Beneath this task are records; print exactly the stretch of them from the line with "Where should I click to: Choose" through the line with "Choose Select for Derrick Dimes", both ends included.
--- SOURCE MATERIAL ---
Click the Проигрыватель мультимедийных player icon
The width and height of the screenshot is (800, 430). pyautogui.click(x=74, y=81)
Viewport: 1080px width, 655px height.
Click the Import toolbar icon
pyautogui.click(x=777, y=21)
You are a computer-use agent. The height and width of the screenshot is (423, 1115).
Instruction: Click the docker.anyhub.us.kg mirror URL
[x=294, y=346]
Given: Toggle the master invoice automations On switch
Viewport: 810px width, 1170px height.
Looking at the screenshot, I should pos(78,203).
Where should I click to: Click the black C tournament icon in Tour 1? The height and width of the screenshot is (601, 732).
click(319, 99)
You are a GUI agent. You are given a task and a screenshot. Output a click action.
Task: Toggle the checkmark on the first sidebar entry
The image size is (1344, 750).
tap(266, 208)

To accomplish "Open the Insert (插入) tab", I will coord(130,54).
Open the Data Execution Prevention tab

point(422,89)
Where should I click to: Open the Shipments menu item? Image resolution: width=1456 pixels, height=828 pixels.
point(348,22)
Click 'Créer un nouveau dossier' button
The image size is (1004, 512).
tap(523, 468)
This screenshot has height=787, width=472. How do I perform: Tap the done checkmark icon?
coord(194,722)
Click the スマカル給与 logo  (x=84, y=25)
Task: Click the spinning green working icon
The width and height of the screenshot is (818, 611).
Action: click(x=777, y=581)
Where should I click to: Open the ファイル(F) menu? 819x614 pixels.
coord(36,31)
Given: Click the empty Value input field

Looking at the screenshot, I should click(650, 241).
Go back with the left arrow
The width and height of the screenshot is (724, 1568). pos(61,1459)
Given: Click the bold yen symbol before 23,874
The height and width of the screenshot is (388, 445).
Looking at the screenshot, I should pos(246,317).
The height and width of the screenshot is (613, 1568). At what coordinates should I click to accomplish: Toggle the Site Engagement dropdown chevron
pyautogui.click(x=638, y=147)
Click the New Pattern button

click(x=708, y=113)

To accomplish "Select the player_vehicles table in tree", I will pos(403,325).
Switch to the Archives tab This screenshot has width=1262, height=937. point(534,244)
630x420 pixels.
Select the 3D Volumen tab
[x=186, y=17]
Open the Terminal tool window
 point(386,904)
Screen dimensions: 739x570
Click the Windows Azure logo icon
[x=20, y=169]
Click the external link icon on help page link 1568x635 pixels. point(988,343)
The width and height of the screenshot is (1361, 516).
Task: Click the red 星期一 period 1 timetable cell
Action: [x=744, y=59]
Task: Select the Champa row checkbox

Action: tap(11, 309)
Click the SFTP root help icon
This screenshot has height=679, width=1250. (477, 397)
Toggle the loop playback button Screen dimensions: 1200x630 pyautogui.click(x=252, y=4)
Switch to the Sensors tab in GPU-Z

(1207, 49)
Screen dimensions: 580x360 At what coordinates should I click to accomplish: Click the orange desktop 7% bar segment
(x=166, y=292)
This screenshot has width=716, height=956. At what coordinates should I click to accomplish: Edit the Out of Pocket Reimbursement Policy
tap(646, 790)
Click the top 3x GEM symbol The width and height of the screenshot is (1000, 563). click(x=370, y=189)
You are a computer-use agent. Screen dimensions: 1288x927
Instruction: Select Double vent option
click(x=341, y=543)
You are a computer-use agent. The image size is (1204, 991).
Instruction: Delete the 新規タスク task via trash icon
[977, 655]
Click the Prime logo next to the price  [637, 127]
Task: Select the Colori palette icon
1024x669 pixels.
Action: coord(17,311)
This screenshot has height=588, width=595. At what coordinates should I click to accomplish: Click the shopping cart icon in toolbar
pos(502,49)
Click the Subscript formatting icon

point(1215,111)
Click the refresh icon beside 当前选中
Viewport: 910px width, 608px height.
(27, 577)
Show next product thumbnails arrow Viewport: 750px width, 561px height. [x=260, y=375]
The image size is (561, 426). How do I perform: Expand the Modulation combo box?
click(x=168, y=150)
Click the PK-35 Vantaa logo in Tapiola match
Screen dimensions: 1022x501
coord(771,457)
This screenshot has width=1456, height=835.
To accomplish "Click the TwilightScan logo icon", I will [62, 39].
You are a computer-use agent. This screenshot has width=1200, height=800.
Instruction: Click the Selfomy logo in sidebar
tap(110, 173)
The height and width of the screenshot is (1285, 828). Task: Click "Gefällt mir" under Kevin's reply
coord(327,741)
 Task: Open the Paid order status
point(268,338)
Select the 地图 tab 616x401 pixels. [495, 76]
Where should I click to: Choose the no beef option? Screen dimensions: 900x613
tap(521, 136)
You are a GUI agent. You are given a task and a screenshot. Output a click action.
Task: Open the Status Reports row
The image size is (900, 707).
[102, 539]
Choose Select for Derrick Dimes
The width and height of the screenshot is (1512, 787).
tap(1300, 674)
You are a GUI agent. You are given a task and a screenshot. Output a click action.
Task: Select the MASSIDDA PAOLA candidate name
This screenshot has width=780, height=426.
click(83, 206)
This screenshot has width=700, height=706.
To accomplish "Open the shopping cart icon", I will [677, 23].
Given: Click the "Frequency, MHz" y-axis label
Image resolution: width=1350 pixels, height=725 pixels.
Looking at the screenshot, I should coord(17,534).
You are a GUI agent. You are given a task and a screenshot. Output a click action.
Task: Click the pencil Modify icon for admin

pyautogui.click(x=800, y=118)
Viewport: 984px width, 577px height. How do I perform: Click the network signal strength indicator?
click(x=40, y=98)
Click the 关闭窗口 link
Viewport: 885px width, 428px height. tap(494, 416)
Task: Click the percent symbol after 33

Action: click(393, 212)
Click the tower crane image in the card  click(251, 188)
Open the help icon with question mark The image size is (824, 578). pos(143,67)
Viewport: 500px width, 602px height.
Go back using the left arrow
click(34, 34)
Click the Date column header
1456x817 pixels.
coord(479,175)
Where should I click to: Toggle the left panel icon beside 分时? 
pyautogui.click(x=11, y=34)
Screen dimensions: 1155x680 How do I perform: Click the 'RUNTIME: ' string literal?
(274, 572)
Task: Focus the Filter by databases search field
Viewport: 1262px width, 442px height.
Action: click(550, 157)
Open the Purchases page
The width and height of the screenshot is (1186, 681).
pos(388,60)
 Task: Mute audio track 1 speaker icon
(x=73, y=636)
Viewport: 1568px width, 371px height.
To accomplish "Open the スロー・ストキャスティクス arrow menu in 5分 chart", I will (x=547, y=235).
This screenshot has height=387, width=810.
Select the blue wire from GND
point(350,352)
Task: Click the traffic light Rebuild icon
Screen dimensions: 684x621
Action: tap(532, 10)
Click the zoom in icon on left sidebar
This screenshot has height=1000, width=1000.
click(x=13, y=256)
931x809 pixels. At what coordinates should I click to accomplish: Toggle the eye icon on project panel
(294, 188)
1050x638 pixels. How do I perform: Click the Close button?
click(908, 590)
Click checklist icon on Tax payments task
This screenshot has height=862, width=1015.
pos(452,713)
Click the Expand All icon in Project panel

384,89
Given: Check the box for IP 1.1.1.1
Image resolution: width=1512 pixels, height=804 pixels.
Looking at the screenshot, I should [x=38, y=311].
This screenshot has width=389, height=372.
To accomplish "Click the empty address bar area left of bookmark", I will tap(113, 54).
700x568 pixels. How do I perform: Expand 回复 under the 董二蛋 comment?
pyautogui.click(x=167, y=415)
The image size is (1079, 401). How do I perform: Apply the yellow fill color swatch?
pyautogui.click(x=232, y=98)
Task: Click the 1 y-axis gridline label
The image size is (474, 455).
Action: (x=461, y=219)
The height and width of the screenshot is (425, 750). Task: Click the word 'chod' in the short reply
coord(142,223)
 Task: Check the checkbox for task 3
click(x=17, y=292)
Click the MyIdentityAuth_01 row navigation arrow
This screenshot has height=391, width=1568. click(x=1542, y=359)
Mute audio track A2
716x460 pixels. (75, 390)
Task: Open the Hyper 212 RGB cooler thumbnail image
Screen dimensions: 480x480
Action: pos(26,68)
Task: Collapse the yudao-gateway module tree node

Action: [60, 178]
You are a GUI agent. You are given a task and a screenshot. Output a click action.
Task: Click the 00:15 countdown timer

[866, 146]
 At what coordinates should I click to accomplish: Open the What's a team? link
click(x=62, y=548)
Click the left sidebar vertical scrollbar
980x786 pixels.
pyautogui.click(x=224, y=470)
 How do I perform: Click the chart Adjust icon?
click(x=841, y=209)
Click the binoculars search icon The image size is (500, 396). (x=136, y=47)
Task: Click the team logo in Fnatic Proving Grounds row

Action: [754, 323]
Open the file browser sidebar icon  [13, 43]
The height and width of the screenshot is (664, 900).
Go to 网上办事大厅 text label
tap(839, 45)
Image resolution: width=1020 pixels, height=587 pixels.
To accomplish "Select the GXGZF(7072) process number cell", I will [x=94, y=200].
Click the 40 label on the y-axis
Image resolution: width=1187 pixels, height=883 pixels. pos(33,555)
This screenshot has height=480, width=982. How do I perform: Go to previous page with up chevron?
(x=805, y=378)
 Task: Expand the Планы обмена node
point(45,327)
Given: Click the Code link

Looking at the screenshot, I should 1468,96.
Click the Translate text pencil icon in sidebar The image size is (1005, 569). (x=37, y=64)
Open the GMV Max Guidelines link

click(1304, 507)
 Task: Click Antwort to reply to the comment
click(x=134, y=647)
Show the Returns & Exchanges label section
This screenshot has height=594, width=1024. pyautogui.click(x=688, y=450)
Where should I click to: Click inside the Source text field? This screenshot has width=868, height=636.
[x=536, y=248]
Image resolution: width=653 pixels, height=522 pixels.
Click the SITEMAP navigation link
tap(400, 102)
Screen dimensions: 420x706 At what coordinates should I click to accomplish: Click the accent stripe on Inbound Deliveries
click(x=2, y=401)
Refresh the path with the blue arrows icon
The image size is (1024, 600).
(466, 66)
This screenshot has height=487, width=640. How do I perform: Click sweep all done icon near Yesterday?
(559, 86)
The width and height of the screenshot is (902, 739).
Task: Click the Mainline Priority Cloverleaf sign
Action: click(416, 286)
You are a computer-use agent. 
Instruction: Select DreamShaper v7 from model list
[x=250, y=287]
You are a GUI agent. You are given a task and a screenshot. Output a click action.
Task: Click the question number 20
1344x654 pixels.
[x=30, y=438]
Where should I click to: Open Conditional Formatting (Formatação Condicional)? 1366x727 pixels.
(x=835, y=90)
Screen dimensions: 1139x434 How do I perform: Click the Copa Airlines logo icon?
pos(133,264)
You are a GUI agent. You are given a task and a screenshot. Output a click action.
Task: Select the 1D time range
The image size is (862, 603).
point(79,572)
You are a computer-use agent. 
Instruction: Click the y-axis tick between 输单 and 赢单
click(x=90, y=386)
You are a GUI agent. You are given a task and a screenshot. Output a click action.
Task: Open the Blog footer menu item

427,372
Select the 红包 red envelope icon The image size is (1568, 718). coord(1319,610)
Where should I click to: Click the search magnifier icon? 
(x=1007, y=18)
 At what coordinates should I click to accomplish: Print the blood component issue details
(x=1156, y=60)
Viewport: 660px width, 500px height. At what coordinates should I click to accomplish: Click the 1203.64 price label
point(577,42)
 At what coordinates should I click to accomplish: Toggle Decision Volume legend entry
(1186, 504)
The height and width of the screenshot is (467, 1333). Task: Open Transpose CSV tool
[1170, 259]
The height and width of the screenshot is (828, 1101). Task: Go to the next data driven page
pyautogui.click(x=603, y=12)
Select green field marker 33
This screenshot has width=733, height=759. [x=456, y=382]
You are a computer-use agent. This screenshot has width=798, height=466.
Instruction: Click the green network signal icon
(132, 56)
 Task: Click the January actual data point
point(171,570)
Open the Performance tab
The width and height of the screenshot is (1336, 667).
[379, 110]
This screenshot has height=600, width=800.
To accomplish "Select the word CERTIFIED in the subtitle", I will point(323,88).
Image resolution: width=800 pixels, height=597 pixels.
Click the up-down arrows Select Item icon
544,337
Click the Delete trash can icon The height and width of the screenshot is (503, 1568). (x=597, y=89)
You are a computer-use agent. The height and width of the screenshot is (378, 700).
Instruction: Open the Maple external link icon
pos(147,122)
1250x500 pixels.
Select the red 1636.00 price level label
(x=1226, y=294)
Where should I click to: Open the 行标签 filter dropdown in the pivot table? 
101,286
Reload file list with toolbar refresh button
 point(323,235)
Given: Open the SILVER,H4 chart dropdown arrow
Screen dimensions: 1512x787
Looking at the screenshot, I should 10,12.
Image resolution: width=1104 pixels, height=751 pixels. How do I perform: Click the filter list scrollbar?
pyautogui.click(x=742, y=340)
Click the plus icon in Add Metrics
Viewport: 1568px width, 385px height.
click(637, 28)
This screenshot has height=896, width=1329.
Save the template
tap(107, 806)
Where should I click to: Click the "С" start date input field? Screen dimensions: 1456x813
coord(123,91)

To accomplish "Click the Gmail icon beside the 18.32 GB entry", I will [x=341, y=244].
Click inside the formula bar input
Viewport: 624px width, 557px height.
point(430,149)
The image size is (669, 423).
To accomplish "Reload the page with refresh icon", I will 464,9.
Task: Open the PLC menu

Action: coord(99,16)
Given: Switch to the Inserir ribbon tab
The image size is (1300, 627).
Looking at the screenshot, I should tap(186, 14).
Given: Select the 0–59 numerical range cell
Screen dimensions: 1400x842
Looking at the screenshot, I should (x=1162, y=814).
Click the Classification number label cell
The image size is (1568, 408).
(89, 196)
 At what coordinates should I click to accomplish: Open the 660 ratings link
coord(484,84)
---
TASK RESULT -
Where should I click to: Choose the no beef option? Screen dimensions: 900x613
tap(521, 136)
You are a GUI agent. You are given a task and a screenshot. Output a click action.
Task: Open the Status Reports row
The image size is (900, 707).
[102, 539]
Choose Select for Derrick Dimes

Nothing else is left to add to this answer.